- [TASK DIRECTIONS]:
Reproduce verbatim the stretch of entries from the start through the line that contains "pos(343,116)", with both ends included.

- [EXERCISE MATERIALS]:
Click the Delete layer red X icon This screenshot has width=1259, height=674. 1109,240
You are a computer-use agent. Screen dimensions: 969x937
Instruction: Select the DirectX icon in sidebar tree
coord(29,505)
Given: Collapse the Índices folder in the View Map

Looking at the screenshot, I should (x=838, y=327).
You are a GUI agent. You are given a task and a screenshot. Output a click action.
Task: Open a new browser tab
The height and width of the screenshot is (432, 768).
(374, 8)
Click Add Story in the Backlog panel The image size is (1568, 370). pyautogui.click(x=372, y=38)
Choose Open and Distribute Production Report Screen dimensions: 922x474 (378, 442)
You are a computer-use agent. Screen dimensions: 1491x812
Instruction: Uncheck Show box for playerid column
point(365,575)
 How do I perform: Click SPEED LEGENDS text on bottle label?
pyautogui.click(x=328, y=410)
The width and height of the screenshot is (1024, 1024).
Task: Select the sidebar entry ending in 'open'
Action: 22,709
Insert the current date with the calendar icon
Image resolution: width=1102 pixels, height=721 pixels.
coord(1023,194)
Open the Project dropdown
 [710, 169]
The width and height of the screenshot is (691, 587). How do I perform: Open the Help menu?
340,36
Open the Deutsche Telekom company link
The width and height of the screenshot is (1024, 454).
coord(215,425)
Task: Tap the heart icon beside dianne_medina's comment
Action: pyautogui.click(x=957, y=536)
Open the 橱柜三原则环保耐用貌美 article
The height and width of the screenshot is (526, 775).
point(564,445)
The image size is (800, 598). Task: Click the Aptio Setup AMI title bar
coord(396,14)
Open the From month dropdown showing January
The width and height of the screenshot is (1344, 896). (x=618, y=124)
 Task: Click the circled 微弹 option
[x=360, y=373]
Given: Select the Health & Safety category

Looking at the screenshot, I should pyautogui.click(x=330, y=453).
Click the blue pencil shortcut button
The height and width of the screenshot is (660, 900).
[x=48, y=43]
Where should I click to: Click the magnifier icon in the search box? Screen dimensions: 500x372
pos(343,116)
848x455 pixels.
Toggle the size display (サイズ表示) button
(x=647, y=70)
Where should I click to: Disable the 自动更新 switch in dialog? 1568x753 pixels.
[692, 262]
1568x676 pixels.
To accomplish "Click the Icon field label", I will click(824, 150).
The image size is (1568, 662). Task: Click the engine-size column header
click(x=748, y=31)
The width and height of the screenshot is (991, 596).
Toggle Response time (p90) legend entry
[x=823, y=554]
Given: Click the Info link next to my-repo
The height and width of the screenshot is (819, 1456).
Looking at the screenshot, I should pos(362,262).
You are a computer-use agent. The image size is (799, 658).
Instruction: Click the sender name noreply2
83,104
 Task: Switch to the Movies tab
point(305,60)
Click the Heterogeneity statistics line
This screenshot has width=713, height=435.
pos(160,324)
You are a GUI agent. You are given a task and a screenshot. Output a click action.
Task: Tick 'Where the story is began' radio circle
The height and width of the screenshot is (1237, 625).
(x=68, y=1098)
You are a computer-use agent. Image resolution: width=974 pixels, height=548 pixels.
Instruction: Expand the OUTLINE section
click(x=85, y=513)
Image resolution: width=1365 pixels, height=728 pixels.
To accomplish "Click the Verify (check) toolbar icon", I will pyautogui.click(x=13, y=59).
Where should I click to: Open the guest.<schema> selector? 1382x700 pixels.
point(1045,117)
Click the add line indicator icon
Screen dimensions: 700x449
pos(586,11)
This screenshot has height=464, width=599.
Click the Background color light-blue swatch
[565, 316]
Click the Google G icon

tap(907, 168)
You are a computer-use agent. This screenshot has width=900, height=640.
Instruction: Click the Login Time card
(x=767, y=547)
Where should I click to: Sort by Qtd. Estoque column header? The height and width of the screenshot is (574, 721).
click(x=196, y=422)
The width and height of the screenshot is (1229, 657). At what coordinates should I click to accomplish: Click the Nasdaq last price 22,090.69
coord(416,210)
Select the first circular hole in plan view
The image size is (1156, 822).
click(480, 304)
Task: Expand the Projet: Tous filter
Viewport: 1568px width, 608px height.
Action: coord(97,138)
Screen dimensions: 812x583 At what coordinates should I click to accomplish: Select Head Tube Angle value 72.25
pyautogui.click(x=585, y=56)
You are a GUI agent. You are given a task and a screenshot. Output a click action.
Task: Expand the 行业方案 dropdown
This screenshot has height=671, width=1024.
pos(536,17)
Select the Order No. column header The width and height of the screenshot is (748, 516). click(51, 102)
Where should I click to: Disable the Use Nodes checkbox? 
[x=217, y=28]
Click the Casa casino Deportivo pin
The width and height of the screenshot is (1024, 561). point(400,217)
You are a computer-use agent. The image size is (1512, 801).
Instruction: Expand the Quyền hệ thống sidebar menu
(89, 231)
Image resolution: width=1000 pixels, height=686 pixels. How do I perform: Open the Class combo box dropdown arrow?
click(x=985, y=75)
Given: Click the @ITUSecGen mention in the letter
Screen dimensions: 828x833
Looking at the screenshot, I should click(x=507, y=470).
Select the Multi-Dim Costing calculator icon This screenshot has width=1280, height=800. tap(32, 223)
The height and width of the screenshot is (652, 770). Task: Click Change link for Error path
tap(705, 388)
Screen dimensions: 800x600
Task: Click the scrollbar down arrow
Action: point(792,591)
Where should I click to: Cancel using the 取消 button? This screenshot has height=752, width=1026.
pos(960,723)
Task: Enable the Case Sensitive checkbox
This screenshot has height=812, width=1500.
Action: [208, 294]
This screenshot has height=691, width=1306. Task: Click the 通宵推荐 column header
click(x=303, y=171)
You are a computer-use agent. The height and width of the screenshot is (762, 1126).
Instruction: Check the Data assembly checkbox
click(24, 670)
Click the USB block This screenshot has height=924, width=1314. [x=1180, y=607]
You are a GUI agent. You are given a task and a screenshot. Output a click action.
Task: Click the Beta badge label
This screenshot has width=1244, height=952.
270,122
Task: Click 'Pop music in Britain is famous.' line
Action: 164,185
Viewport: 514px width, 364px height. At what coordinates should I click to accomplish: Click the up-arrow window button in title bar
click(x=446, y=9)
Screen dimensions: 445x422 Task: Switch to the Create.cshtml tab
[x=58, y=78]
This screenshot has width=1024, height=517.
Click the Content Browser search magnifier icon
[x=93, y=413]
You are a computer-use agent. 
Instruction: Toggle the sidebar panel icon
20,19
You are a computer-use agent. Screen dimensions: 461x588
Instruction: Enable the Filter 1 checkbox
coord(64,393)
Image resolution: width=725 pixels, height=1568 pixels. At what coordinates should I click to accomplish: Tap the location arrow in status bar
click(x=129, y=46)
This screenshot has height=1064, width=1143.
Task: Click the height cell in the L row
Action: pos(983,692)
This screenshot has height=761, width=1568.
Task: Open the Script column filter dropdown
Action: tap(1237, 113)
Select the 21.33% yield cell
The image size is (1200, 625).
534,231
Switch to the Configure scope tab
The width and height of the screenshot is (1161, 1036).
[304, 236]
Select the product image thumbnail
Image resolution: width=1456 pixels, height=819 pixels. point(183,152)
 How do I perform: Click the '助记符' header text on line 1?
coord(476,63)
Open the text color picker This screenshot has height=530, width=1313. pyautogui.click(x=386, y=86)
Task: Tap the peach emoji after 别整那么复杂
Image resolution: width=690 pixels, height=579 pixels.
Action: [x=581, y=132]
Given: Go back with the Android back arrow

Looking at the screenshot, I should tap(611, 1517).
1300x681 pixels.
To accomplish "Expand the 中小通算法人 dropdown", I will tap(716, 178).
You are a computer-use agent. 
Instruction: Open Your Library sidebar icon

- [PROBLEM SOLUTION]:
Click the Delete layer red X icon This screenshot has width=1259, height=674. 1109,240
You are a computer-use agent. Screen dimensions: 969x937
Instruction: Select the DirectX icon in sidebar tree
coord(29,505)
Given: Collapse the Índices folder in the View Map

Looking at the screenshot, I should (x=838, y=327).
You are a GUI agent. You are given a task and a screenshot. Output a click action.
Task: Open a new browser tab
The height and width of the screenshot is (432, 768).
(374, 8)
Click Add Story in the Backlog panel The image size is (1568, 370). pyautogui.click(x=372, y=38)
Choose Open and Distribute Production Report Screen dimensions: 922x474 (378, 442)
You are a computer-use agent. Screen dimensions: 1491x812
Instruction: Uncheck Show box for playerid column
point(365,575)
 How do I perform: Click SPEED LEGENDS text on bottle label?
pyautogui.click(x=328, y=410)
The width and height of the screenshot is (1024, 1024).
Task: Select the sidebar entry ending in 'open'
Action: 22,709
Insert the current date with the calendar icon
Image resolution: width=1102 pixels, height=721 pixels.
coord(1023,194)
Open the Project dropdown
 [710, 169]
The width and height of the screenshot is (691, 587). How do I perform: Open the Help menu?
340,36
Open the Deutsche Telekom company link
The width and height of the screenshot is (1024, 454).
coord(215,425)
Task: Tap the heart icon beside dianne_medina's comment
Action: pyautogui.click(x=957, y=536)
Open the 橱柜三原则环保耐用貌美 article
The height and width of the screenshot is (526, 775).
point(564,445)
The image size is (800, 598). Task: Click the Aptio Setup AMI title bar
coord(396,14)
Open the From month dropdown showing January
The width and height of the screenshot is (1344, 896). (x=618, y=124)
 Task: Click the circled 微弹 option
[x=360, y=373]
Given: Select the Health & Safety category

Looking at the screenshot, I should pyautogui.click(x=330, y=453).
Click the blue pencil shortcut button
The height and width of the screenshot is (660, 900).
[x=48, y=43]
Where should I click to: Click the magnifier icon in the search box? Screen dimensions: 500x372
pos(343,116)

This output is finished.